# MATERIAL FOR THIS TASK:
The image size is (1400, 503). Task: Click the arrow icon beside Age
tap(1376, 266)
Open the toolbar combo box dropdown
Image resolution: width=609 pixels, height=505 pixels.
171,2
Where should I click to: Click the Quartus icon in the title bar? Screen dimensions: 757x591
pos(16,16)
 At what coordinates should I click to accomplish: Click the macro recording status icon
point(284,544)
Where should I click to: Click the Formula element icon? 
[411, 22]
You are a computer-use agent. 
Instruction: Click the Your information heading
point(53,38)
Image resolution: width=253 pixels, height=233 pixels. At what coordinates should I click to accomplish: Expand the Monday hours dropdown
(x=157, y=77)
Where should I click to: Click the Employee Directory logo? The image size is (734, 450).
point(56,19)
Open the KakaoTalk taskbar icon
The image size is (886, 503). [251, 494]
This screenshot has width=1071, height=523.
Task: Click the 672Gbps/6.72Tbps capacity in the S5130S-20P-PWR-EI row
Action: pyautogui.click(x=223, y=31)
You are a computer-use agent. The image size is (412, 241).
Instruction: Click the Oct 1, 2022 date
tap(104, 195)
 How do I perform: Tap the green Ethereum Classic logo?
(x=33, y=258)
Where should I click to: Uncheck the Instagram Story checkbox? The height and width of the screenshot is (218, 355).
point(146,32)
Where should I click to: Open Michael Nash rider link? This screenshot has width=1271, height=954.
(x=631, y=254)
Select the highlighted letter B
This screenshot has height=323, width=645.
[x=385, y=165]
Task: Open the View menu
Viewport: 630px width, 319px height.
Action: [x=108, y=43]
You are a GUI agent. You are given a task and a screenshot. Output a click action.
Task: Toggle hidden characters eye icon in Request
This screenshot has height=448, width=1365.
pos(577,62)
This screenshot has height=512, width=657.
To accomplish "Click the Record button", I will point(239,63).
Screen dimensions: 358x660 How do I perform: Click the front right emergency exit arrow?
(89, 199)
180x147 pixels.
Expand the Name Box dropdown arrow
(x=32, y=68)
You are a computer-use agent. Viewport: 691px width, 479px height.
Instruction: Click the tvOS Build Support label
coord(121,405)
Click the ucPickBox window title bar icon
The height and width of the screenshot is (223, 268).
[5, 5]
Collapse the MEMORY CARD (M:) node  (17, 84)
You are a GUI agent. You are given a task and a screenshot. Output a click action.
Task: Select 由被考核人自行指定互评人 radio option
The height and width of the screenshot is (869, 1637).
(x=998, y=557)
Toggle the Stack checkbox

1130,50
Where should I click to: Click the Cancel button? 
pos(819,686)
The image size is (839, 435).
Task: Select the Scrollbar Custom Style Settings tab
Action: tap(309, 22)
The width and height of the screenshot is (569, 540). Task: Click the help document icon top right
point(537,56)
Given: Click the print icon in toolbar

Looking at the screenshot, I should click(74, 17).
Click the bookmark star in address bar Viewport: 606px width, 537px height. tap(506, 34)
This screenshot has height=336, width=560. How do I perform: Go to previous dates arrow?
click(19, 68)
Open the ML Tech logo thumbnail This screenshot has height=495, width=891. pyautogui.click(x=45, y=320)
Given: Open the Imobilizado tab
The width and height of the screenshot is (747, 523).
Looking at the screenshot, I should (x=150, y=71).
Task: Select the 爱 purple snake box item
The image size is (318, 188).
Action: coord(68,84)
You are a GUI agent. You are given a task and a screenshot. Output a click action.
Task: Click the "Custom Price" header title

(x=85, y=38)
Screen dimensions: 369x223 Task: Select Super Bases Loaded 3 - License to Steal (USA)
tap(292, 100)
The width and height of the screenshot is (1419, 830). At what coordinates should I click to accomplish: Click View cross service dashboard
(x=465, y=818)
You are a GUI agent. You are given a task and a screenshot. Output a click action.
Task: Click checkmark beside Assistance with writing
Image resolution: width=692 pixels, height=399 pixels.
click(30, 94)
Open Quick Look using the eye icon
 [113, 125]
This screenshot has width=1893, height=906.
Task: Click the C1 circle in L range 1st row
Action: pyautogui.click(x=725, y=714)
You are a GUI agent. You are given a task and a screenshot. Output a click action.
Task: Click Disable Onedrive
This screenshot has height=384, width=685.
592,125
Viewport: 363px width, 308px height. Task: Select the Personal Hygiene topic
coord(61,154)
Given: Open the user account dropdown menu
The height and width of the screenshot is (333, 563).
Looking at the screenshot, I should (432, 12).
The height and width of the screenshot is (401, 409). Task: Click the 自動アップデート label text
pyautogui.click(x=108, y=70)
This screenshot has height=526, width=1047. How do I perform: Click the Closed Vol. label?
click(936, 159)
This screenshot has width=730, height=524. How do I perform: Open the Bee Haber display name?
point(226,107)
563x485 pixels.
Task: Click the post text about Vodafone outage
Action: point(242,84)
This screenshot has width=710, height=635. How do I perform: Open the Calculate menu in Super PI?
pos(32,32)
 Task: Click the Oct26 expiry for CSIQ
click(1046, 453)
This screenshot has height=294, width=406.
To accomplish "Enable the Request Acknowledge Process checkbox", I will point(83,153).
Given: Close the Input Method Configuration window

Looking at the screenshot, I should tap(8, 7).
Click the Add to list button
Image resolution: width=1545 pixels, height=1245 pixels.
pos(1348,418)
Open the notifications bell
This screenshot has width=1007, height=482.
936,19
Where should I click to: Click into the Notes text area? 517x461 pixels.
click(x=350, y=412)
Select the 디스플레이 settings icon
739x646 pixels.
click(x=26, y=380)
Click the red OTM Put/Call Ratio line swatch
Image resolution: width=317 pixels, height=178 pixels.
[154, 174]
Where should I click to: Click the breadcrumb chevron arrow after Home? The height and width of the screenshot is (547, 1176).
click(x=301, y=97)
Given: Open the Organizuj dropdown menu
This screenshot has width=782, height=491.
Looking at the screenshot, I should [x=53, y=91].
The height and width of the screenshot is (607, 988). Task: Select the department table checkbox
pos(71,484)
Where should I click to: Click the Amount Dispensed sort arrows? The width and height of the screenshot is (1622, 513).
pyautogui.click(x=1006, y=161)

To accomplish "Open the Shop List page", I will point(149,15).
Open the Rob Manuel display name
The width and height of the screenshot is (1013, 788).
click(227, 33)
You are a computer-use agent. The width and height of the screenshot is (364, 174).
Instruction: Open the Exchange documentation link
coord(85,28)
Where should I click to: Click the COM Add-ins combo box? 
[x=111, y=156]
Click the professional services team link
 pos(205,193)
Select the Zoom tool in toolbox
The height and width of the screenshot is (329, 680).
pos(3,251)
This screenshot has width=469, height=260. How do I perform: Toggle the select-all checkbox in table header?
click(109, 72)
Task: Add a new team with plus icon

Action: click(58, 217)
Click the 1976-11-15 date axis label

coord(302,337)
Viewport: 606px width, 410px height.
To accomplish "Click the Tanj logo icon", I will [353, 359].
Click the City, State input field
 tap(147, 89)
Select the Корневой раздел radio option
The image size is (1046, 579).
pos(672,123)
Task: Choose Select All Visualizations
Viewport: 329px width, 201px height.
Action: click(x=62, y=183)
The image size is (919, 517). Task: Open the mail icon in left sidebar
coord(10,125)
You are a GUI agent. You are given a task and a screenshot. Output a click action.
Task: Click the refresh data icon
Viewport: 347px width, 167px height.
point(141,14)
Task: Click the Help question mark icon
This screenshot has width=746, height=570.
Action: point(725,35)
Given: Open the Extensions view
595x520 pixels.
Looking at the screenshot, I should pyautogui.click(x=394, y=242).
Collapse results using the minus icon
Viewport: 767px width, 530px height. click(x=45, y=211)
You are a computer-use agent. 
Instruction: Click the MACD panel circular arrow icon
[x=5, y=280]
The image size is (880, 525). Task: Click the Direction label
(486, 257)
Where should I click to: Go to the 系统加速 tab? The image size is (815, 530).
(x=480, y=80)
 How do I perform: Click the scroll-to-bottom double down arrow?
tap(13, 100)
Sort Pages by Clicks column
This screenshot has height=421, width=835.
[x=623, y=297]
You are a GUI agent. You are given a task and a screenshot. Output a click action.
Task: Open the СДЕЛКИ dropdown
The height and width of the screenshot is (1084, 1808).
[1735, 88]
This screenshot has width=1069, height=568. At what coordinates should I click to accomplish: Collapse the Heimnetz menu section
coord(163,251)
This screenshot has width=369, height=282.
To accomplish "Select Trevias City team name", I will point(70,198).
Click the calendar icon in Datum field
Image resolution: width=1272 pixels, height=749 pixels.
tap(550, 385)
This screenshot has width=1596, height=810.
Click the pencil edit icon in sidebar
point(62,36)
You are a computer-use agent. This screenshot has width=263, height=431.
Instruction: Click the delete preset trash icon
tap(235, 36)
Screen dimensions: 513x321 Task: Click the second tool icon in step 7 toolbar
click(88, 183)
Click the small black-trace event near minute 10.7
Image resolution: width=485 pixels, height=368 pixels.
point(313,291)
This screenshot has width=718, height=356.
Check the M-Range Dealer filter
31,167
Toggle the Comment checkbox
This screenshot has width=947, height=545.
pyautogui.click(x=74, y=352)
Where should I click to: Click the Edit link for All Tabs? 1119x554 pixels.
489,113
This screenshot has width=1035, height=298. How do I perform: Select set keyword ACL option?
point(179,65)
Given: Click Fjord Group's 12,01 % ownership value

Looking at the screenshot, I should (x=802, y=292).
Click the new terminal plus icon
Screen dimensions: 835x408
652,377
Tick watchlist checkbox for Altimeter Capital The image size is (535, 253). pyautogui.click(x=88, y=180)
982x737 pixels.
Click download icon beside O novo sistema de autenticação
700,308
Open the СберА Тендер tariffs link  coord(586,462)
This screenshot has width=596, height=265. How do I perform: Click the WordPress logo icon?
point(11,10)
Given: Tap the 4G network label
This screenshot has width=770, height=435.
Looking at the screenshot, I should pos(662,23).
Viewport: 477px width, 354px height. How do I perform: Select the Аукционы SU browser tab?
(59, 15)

# WHAT YOU WILL DO:
Count the lines in the preceding entries that contain the string "Request", and state only the resulting number.

# SOLUTION:
2